─── Ausgewählter Auszug
Nach dem dieser alles geleugnet hatte, rief ich wütend: Nur über meine
Leiche könnt ihr euch noch mal an Nils vergreifen. Die Antwort war: Das
kannste haben.«
Bald nach diesem Gespräch bekam sie nächtlichen Besuch: Eine Gruppe von
Neonazis stand bei ihr im Garten, stieß wilde Drohungen und Pöbeleien
aus und warf mit Steinen eine Fensterscheibe ein. Als sie auch diesen
Vorfall zur Anzeige brachte, nahm die Polizei diesen nicht einmal mehr
auf. Auf die Frage, wie sie sich denn schützen solle, wurde nur mit den
Achseln gezuckt. Die Neonazis haben seitdem mehrmals vor oder auf dem
Grundstück Terror verbreitet. »Ich hatte ganz schön Angst, aber ich
bemühe mich, sie nicht zu zeigen« antwortet sie auf unser Nachfragen.
──────
─── Bereitgestelltes Material
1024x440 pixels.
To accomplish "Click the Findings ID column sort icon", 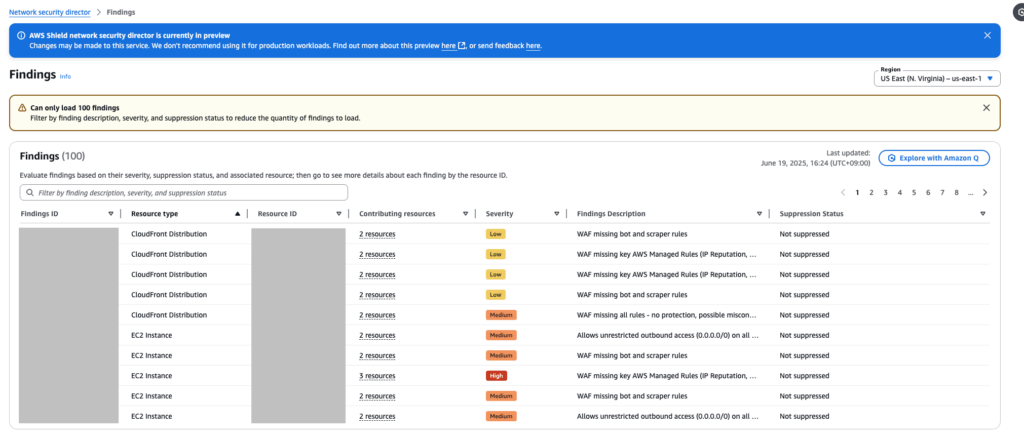I will (x=111, y=214).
──────
#### Arbeitsaufträge:
A: Übertragen Sie den Satz „Auf die Frage, wie sie sich denn schützen solle, wurde nur mit den Achseln gezuckt.“ aus dem Auszug über die Drohungen durch Neonazis ins Englische.
B: Setzen Sie den Auszug über die Drohungen durch Neonazis im Anschluss an seinen letzten Satz fort.
Das Material wird für die Bearbeitung nicht benötigt.

#### Die Antworten:
A: When she asked how she was supposed to protect herself, they merely shrugged their shoulders.

B:
Sonja hat sich ein Megaphon gekauft, eine Zwille unterm Bett deponiert
und eine Telefonliste von Freunden und Freundinnen und örtlichen
Antifa-Gruppen erstellt, die sie im Notfall zu Hilfe rufen kann. »Hilf
dir selbst ist mein neues Motto. Schließlich waren diese Leute schneller
da als die Polizei, obwohl die nur aus dem Nachbardorf anfahren musste.«
Auch für Nils hörte die Bedrohung an der Schule nicht auf. »Morgen
klatschen wir dich auf«, wurde ihm eines Tages angekündigt. Sonja wollte
daraufhin nicht, dass er am nächsten Tag zur Schule geht, aber er tat es
trotzdem. Als er nicht mit dem Schulbus nach Hause kam, fuhr sie hoch
besorgt los, um ihn zu suchen: Sie fand Nils bei einem Schulfreund, vier
Autos mit Neonazis hatten vor der Schule auf ihn gewartet, aber er war
durch den Hintereingang geflohen und hatte sich bei dem Freund
versteckt. Am gleichen Tag meldete Sonja Nils von der Schule ab, da sie
»dort nicht willens und in der Lage sind, sein Leben und seine
Gesundheit zu schützen.«
Nils erzählt: »Als Jugendlicher hier in der Gegend ist es schwierig,
wenn man nicht zu den Rechten gehört oder sich offen gegen sie stellt.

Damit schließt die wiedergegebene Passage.